Ridevano, quelli della baby-gang, pure quando il sito La voce di Manduria ha iniziato a pubblicare le prime notizie sulle condizioni di Stano. “Porco giuda, vagnu'”, scrive uno di loro sulla chat, accompagnando il messaggio con l’emoticon che ride con le lacrime. Si sbellicavano anche mentre lo picchiavano dentro casa, dopo aver sfondato a calci la porta che un anno fa Stano aveva fatto montare dopo un primo danneggiamento. Una volta, negli scorsi mesi, lo avevano accerchiato – scrivono le procure – “costringendolo in un angolo, colpendolo violentemente su tutto il corpo con mazze, bastoni e scope, mentre questi gridava ed implorava aiuto e soccorso”. Ma loro “lo privavano – per un tempo apprezzabile – della libertà di movimento”, motivo per il quale viene contestato anche il sequestro di persona. “Il tutto tra risate, ghigni ed insulti degli autori”, appuntano le procure che hanno visionato tutti i filmati contenuti sugli smartphone dei ragazzini. Era una delle tanti notti nelle quali sono arrivati davanti a casa sgommando con la Punto di uno del gruppo per poi fare irruzione dentro l’abitazione di Stano. Anche i suoi vicini di casa, tra i pochi in paese a fare qualcosa negli ultimi tempi per fermare una situazione ormai insopportabile, lo dicono agli investigatori: “È oggetto da tempo di azioni degradanti per la dignità della persona”. A causa di quelle incursioni che si erano “intensificate dal carnevale 2019” e “avevano raggiunto livelli insostenibili da marzo”. 

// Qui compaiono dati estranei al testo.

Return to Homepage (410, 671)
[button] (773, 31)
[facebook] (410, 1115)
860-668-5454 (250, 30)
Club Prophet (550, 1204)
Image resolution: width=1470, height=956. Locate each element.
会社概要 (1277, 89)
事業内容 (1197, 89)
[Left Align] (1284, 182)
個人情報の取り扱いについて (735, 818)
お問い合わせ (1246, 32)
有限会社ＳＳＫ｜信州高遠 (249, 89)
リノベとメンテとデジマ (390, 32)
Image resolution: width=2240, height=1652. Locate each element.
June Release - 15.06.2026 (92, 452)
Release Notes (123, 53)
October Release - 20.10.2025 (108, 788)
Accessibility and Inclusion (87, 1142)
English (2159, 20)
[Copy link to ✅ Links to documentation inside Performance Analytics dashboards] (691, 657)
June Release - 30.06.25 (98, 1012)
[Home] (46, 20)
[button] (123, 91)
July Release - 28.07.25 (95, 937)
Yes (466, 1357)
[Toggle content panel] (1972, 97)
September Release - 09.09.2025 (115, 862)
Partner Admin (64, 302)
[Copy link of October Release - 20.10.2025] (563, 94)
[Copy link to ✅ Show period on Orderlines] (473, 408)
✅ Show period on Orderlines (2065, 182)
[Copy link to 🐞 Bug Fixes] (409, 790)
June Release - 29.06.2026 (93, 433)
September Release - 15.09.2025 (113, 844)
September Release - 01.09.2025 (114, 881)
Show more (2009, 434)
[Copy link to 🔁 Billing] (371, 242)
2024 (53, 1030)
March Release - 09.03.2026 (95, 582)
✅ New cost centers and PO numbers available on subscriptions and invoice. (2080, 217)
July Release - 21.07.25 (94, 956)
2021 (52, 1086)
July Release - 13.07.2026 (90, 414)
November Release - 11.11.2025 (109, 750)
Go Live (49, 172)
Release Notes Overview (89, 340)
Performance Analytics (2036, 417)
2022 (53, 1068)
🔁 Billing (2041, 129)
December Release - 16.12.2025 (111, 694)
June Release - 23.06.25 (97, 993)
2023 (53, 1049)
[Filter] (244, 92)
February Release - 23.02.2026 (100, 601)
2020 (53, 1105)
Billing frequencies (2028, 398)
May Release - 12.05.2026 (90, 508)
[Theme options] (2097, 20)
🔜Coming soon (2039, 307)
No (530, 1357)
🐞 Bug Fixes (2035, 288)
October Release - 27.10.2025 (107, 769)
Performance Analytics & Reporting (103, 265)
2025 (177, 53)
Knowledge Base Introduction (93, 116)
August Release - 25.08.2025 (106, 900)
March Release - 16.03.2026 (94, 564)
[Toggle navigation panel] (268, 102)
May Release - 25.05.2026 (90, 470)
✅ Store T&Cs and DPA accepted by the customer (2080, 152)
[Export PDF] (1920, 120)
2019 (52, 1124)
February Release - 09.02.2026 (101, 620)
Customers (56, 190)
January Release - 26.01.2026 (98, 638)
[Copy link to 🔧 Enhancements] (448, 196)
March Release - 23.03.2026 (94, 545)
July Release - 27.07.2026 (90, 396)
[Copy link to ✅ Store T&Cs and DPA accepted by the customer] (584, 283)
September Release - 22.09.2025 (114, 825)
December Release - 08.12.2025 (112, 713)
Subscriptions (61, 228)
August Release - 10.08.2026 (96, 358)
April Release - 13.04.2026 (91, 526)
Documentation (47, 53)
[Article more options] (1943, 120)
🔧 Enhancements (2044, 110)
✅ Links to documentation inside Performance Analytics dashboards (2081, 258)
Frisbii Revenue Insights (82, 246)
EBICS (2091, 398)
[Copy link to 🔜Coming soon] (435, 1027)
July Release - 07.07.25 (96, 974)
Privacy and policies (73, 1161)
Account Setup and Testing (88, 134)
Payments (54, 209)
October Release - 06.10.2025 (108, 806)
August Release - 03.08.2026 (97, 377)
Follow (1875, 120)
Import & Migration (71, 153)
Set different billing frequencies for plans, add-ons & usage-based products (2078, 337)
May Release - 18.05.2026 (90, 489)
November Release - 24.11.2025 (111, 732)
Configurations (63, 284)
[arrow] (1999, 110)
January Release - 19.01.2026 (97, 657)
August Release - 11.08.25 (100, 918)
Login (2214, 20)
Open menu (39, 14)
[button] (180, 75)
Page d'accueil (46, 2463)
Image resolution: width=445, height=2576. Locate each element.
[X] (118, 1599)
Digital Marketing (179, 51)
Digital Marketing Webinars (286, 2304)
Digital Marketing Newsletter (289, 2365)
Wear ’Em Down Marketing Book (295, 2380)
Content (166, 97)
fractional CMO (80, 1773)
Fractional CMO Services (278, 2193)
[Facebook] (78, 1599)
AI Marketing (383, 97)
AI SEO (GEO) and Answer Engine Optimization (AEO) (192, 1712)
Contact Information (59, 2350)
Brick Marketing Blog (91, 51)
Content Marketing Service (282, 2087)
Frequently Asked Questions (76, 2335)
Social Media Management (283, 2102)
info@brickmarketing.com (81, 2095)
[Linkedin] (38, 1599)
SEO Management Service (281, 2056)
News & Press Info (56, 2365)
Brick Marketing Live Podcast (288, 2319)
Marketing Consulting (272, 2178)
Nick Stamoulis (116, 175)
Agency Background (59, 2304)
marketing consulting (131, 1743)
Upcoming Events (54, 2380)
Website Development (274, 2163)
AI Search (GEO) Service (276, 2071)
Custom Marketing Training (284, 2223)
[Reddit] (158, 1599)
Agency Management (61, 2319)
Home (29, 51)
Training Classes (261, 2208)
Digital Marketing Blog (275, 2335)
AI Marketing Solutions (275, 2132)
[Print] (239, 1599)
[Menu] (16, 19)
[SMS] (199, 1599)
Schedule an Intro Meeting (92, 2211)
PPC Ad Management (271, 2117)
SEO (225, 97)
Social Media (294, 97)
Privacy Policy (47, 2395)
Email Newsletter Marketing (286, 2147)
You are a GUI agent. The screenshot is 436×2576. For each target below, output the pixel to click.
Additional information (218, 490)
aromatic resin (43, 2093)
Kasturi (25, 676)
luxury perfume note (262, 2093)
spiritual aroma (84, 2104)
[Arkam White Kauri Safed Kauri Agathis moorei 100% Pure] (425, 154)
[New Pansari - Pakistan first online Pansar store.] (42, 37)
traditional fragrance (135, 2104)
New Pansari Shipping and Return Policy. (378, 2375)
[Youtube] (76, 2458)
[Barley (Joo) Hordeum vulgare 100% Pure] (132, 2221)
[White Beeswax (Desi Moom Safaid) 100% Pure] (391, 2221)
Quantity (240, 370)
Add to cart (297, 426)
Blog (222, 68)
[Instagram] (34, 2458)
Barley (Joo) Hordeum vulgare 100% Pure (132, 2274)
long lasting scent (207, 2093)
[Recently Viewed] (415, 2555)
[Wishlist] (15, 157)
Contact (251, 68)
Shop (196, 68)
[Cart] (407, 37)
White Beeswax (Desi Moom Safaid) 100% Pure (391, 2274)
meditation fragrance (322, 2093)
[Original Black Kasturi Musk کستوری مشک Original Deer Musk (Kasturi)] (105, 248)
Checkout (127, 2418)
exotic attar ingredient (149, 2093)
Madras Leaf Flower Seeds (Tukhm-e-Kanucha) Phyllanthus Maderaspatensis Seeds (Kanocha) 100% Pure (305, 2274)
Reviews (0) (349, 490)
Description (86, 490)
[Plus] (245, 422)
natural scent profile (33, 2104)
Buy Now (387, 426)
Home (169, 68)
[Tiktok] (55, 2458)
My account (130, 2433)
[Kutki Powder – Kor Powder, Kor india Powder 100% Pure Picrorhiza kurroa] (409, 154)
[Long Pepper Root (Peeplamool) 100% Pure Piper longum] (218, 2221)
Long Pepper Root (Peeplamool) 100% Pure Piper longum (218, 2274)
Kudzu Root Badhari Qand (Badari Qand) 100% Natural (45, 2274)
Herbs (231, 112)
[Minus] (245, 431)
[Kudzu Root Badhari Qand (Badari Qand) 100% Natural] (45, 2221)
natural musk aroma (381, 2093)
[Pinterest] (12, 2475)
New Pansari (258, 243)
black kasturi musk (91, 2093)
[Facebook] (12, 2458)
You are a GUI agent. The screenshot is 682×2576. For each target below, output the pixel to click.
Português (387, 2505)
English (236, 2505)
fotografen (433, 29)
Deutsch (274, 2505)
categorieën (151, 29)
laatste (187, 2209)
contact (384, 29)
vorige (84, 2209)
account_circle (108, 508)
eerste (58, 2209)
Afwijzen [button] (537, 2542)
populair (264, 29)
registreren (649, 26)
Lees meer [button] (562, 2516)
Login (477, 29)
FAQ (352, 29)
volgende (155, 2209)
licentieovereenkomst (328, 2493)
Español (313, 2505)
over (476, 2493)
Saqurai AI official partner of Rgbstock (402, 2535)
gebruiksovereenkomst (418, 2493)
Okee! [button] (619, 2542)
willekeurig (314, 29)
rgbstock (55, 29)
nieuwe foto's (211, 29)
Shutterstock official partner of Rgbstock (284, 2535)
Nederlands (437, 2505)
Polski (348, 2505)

Il video dell’irruzione in casa

Lui urlava: “Sono solo!”
È in quelle settimane che lo schiaffeggiano e danneggiano la sua tapparella, “il tutto mentre Stano veniva deriso ed accerchiato sull’uscio di casa”. Nei filmati, scrive la procura, si sentono bestemmie e frasi di scherno, si vedono gli sputi mentre lo colpivano “ripetutamente” anche “con calci e agitandogli contro una mazza”. E uno del branco “scherniva e aggrediva Stano sferrandogli all’improvviso, dopo aver finto di voler “fare pace” con lui, uno schiaffo violento”. Non si fermavano mai e per nessun motivo. Anche quando “lu pacciu” chiedeva “ai ragazzi di smetterla, di andare via” e “aggiunge – sottolineano i pm citando un video – con voce colma di disperazione, “sono solo, sono solo” e chiede a gran voce e ripetutamente “aiuto, aiuto” invocando l’intervento di polizia, finanza e carabinieri mentre gli aggressori lo deridono, lo offendono e gli sputano” addosso. “Episodi reiterati protratti nel tempo, cui può riconoscersi carattere di abitualità. Senza timore di smentita, e con inevitabile sgomento – si legge nell’ordinanza – può infatti ritenersi che le aggressioni al povero Stano costituissero ‘il passatempo preferito’ del gruppo criminale”. 

Il tentativo di cancellare tutto e le deposizioni
Quando l’anziano viene soccorso e le sue condizioni peggiorano, inizia a girare voce delle indagini. Solo allora i ragazzini si preoccupano: “Un consiglio… eliminate tutto”, scrive uno di loro quando si diffonde la notizia che il 66enne è in coma. Temono di essere scoperti dalla targa dell’auto a bordo della quale andavano a casa del pacciu. E secondo quanto raccontato dalla fidanzata di uno degli indagati, ascoltata dagli investigatori, lo zio di uno dei fermati “starebbe cercando di contattare tutti i ragazzi coinvolti (…) affinché non facciano il nome del nipote”. Non è l’unica voce estranea alle violenze ad aver parlato con i poliziotti. C’è anche la professoressa di uno dei fermati. Spiega di aver visto il video di un aggressione il 4 aprile e quindi di aver avvisato la madre del minore: “Mi ha detto di essere già a conoscenza dei detti fatti e che, per gli stessi, il marito aveva messo in punizione il figlio. Ho avvisato anche la collega coordinatrice (…) affinché attivasse i servizi sociali”. Troppo tardi, poche ore dopo i poliziotti sono entrati in casa di Stano mettendo fine al suo incubo che durava da mesi, anni, senza che nessuno muovesse un dito. “Indagheremo anche sui silenzi”, promette ora il procuratore di Taranto.